Zu wenig Lehrer, kaum Sonderpädagogen und auch das Geld ist knapp. Trotzdem muss der Unterricht, und was sonst noch zur Grundschule gehört, laufen. Ein Drahtseilakt, der den Lehrkräften viel an unbezahltem Engagement und Improvisationstalent abverlangt.

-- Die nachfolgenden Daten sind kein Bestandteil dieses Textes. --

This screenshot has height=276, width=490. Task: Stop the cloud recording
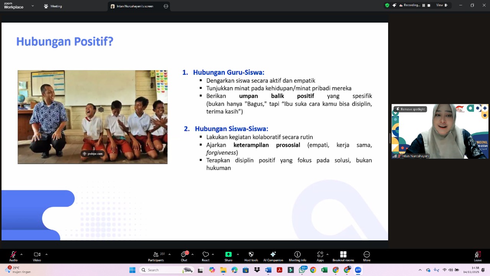(429, 5)
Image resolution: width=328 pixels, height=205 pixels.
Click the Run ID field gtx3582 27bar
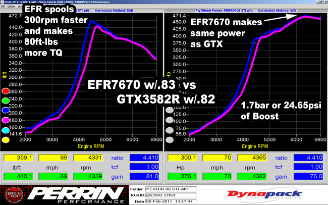pos(171,195)
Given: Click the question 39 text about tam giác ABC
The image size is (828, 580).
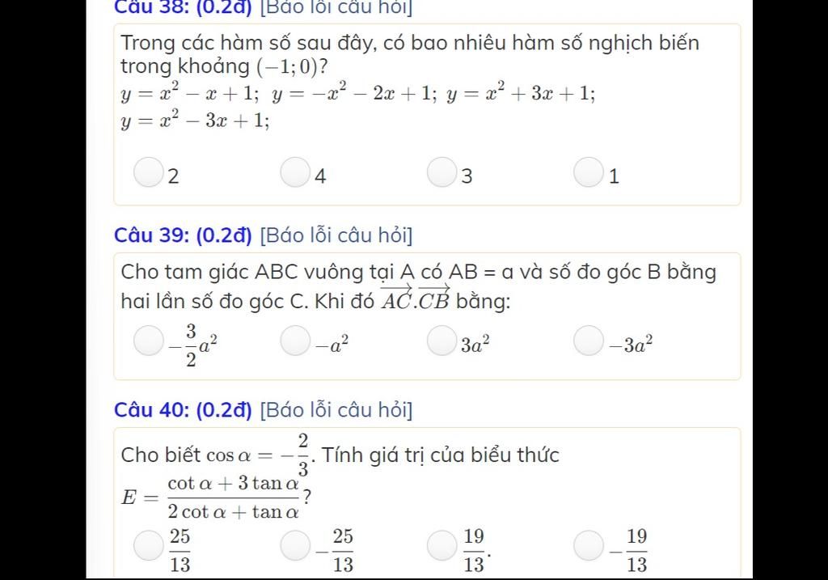Looking at the screenshot, I should tap(418, 286).
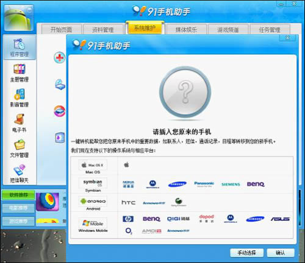
Task: Open 电子书 sidebar icon
Action: click(x=20, y=123)
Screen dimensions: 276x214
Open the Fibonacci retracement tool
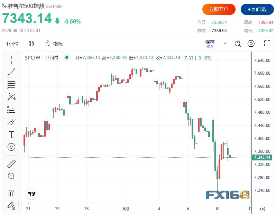[x=11, y=85]

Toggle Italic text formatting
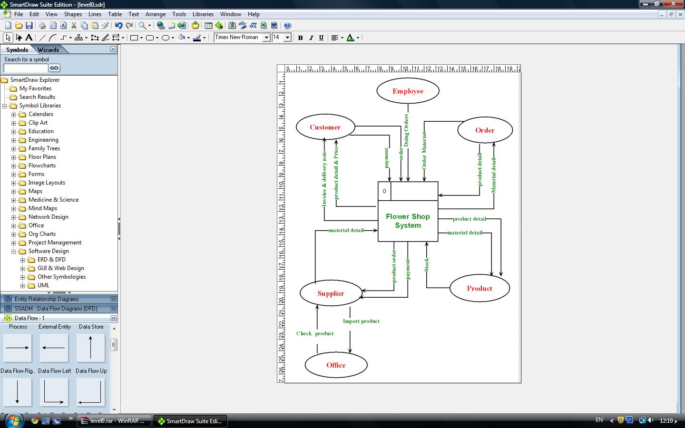click(311, 38)
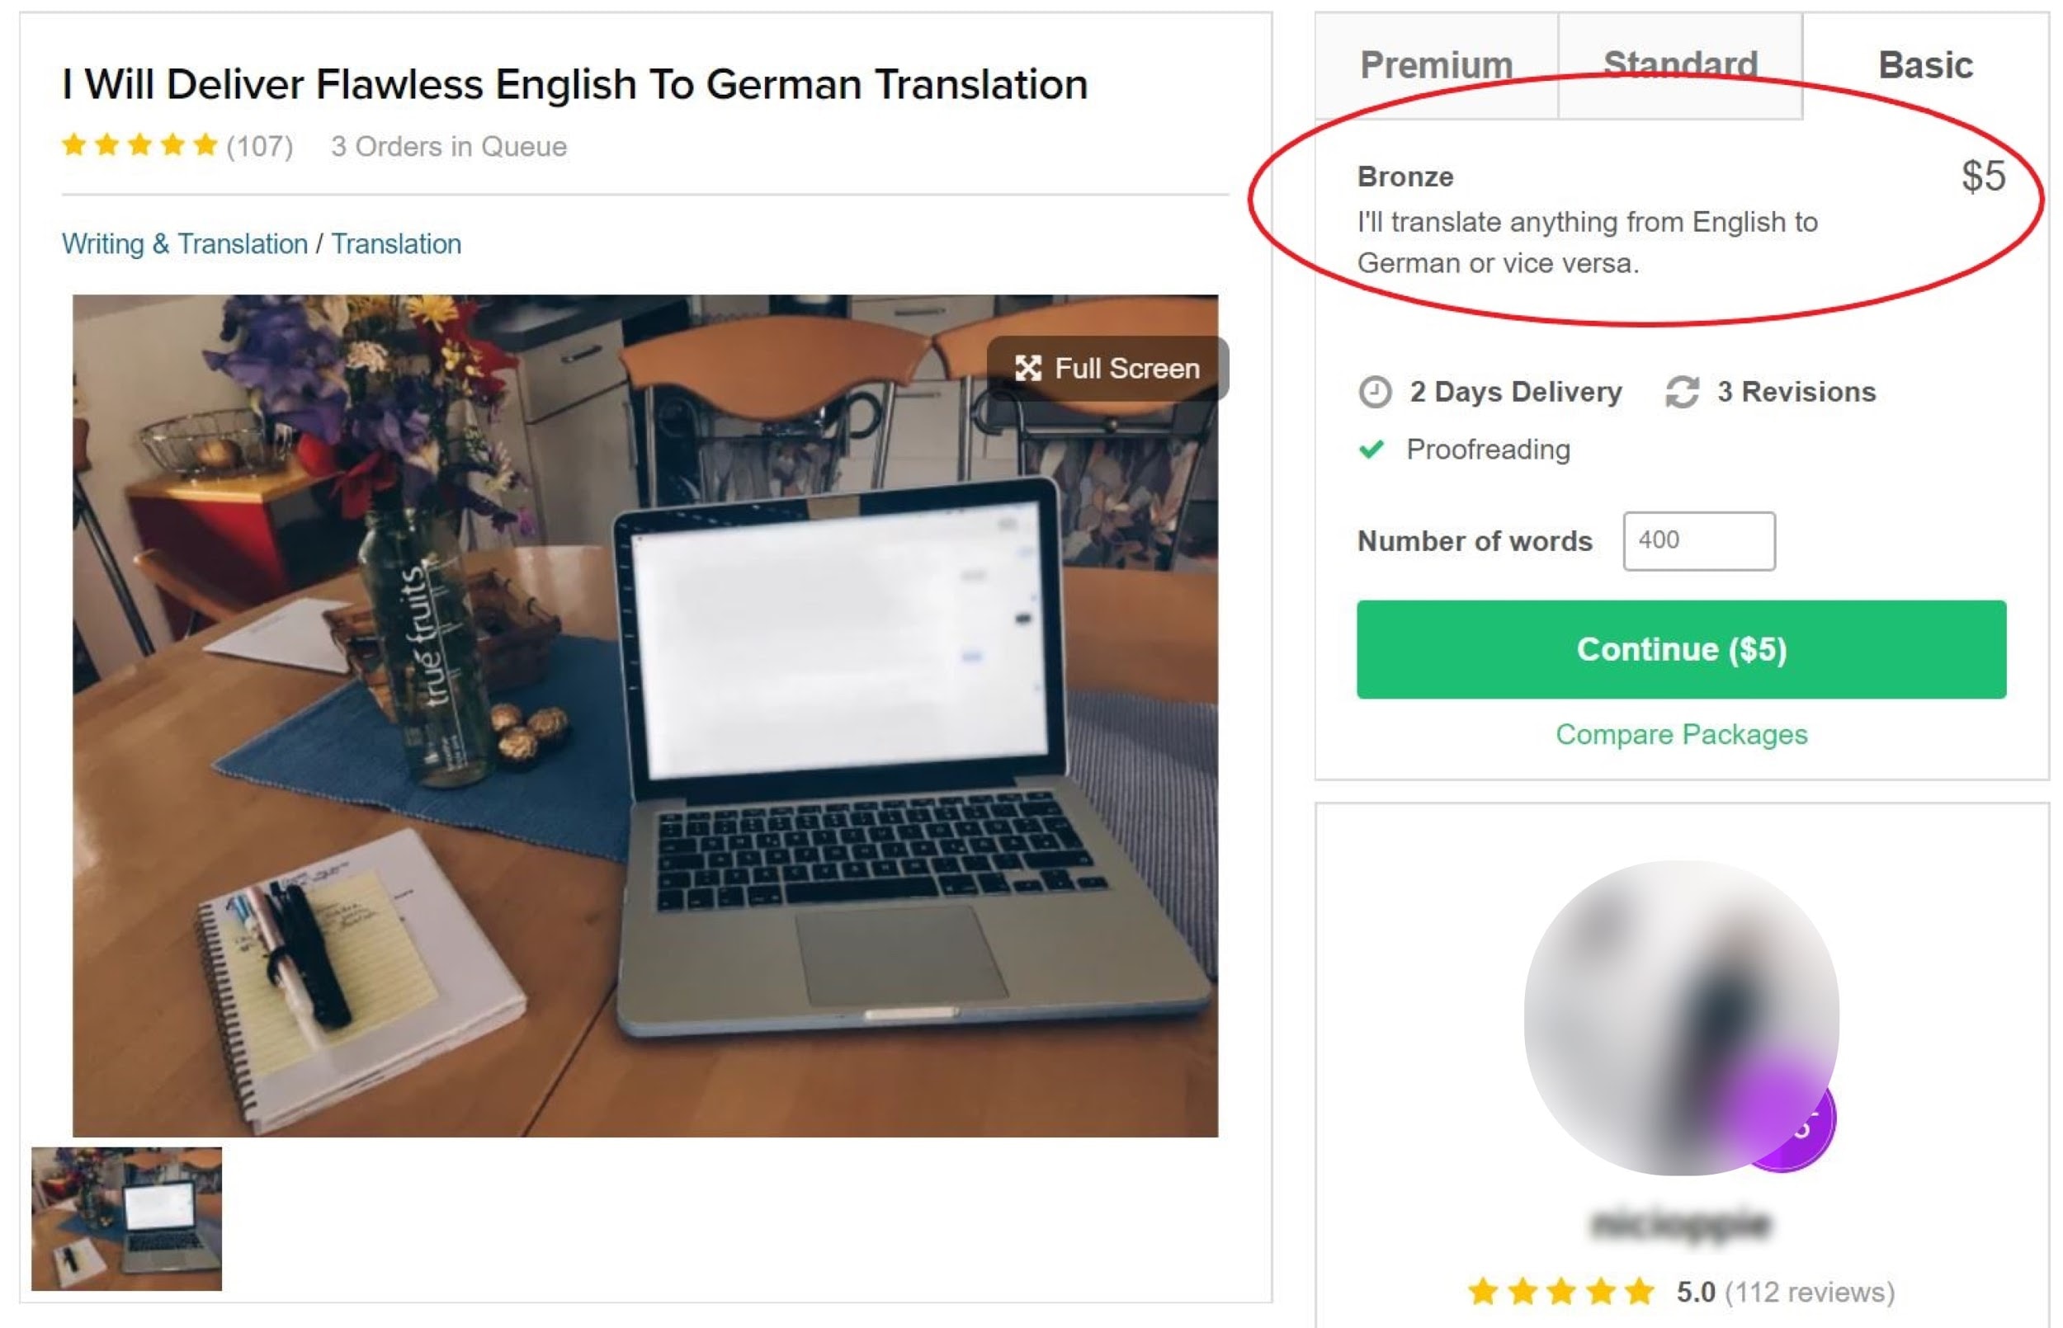This screenshot has width=2063, height=1328.
Task: Click the clock icon beside 2 Days Delivery
Action: coord(1375,392)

Von Kai Rüsberg | 30.11.2018
    Dresdner Grundschüler starten mit der Schrift "Schule" am 04.09.2014 in Dresden (Sachsen) vor der Semperoper die jährliche Kampagne "Die Schule hat begonnen".
    Bis 2030 wird die Zahl der Schüler deutlich zunehmen - schon jetzt ist die Organisation des Schulalltags eine Herausforderung (dpa / Matthias Hiekel)
    Morgens um halb acht ist in dem Altbau der Schule noch kein Kinderspiel oder Lärm zu hören, doch in der ersten Etage herrscht schon Hochbetrieb. Mehr als eine Stunde vor dem Unterrichtsbeginn sind die meisten der 30 Mitarbeiter schon mit Unterrichtsvorbereitungen beschäftigt. Schulleiterin Tanja Knopp kommt mit Bastelmaterialien aus dem Keller:
    ″Schule ist ja nicht nur klassische Unterricht, sondern Schule ist ganz viel Leben und natürlich geht's auch um die Auseinandersetzung mit den verschieden Kulturen und Weihnachten ist natürlich auch ein wichtiger Bestandteil und wir haben gerade Sankt Martin hinter uns. Dann spielt sicherlich auch Halloween eine immer größere Rolle. Na ja, jetzt geht's dann ab in die Adventszeit″
    Das vergangene Wochenende war zwar schulfrei, aber die meisten Lehrkräfte waren trotzdem an Bord.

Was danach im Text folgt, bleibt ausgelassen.